Allow me to provide an example.

“Barack Obama is a f**king disgrace as a President. The d*ckholes that voted for him are getting what they deserve. They can eat s**t, every s**t, all the s**t, forever.”

That certainly gets a point across. But not the sort of thing you’d want to say in front of your grandmother.

And how creative is it, really? Nothing we haven’t seen a thousand times before. Contrast:

 ”Barack Obama’s tenure in office has been one of unsurpassed amateurism, seeming at times a race to see which self-serving mandarin can scrape the bottom of the barrel first. I find my sympathy for his supporters (who lately have discovered just what they received for their ballot) decidedly muted.

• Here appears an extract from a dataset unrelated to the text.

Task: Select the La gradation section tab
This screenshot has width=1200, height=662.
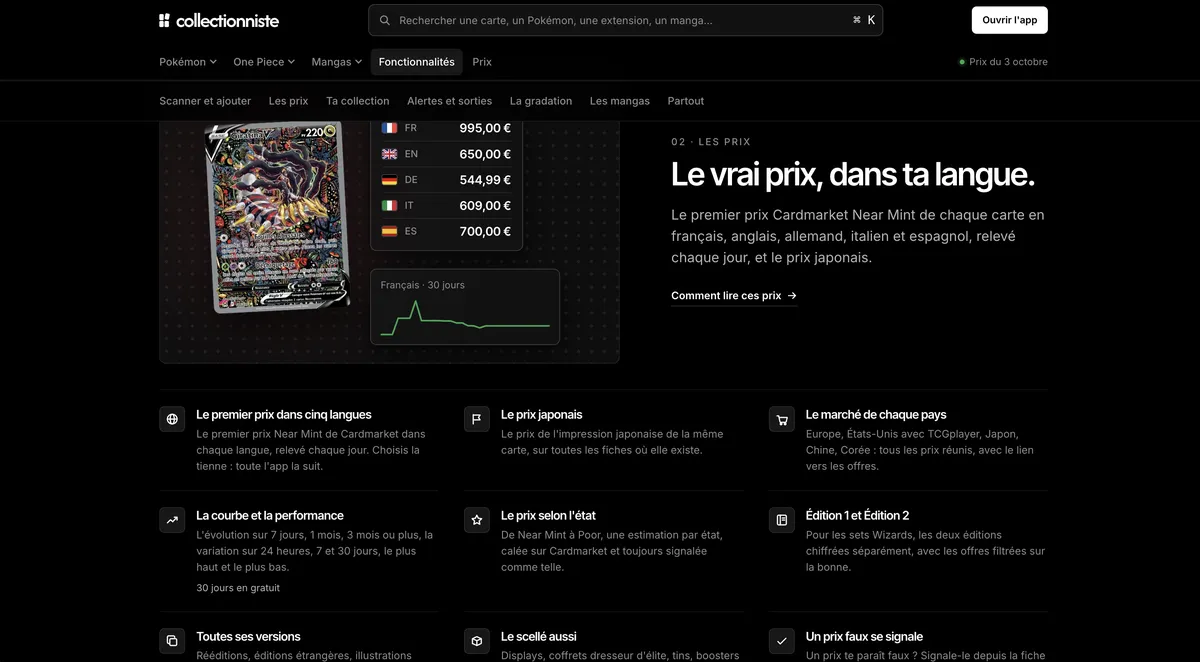Action: (541, 101)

They earned this, but what keeps me awake at night is that I too am saddled with the consequence of their stupidity. Can I really call them my countrymen?”

You will note immediately that many opportunities for expansiveness are roughly curtailed by those four-letter words. Where do you go after hitting that high (or low)? Similarly, the tone conveyed in the first example is one of such intensity that it almost physically wearies the reader. And writing it? I feel markedly less intelligent for having indulged that portion of my brain.

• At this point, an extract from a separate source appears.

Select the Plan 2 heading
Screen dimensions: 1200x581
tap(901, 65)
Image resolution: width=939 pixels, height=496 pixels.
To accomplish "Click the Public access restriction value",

To say nothing of the reaction from an audience which may not be immediately supportive of your worldview – confirmation bias is a plague of the Internet age, and profanity confirms a number of unfavorable impressions. How can you make the case that you’ve arrived at your beliefs through careful consideration if you call anyone who disagrees with you a f**kwit?

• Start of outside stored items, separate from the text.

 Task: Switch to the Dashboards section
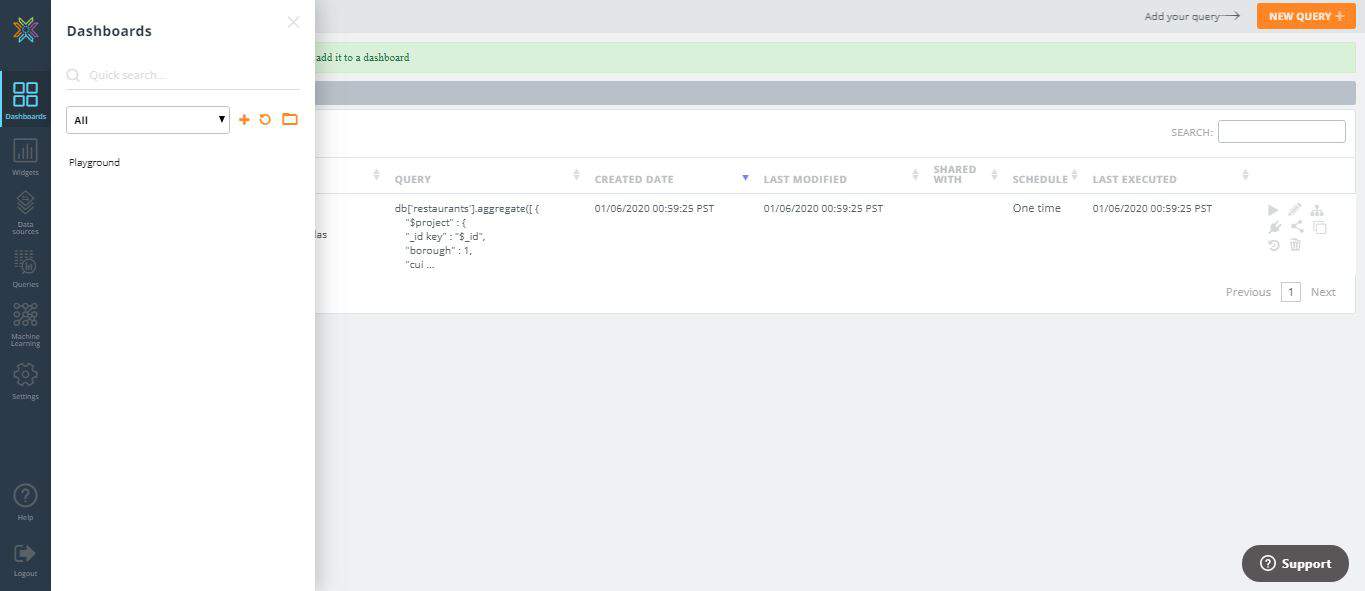coord(25,98)

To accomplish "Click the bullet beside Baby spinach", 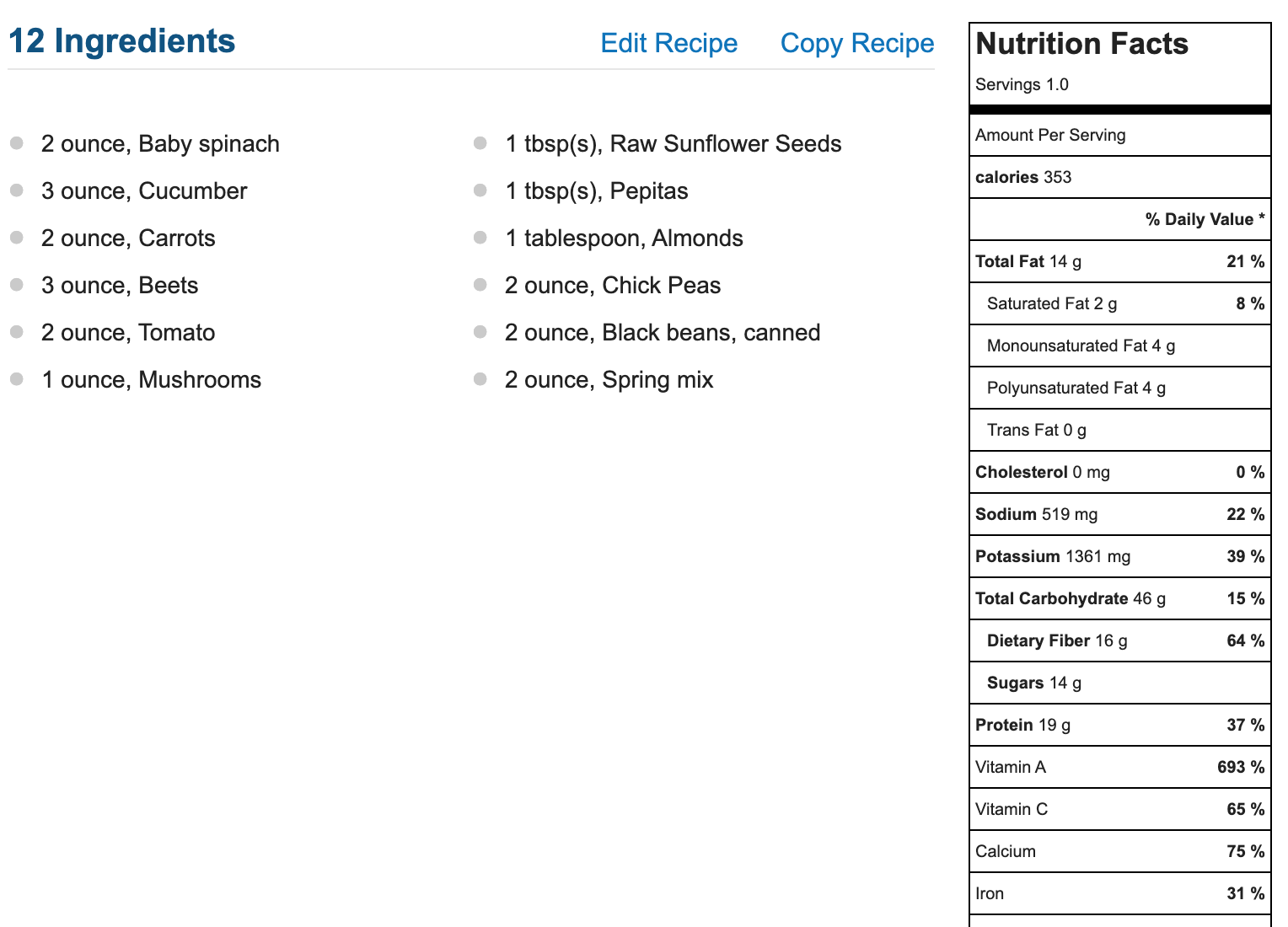I will pyautogui.click(x=16, y=143).
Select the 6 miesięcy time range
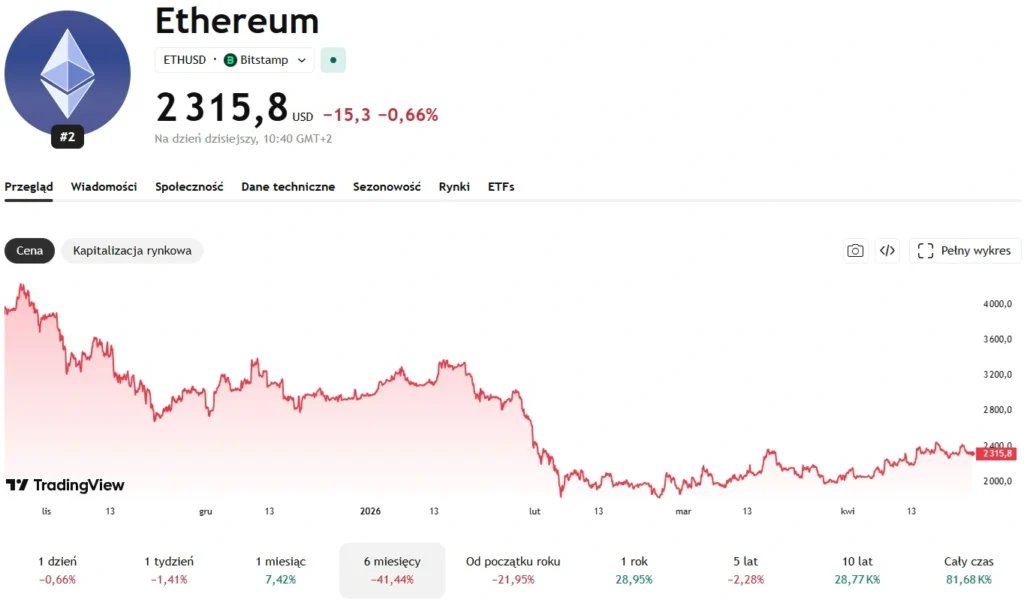The width and height of the screenshot is (1024, 603). coord(392,570)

As I mentioned earlier, this does happen on blogs with some frequency. Let’s face it though: blogs are basically Sunday School compared to that place we (translation: I) spend far too much of my time. Where we see the breakdown of discourse most clearly is on Twitter.

For every nugget of witty, even-keeled, 140-character assessment, there is a river of profanity and extraneous punctuation to sift through, all of it seemingly acceptable to a horde of chortling simpletons using the re-tweet button as a non-verbal “hurhurhur.” I don’t claim to be pure as the driven snow when it comes to this behavior, not at all, but the perception that we are indulging the lowest common denominator has plagued me for some time.

Shouldn’t we at least try to encourage people to express themselves more articulately and less guttural? We could tie this into a general lament about the coarsening of the culture, especially on television, but it seems Bill Cosby is covering that beat – and he’s much more entertaining than I am.

Of course, all of this presumes we are seeking engagement rather than a simple reaction.

Let me repeat that I am not calling for any sort of moratorium on swearing. A well-employed curse acts as punctuation to a point, an intensifier. But it is the spice, not the meat.

We should choose what we say, and how we say it, more carefully.

Part of this is remembering words have meanings, and when we use them inappropriately we strip them of that. If you care at all about the integrity of profane expressions, as I do, then we need to stop diluting their power through tedious overuse.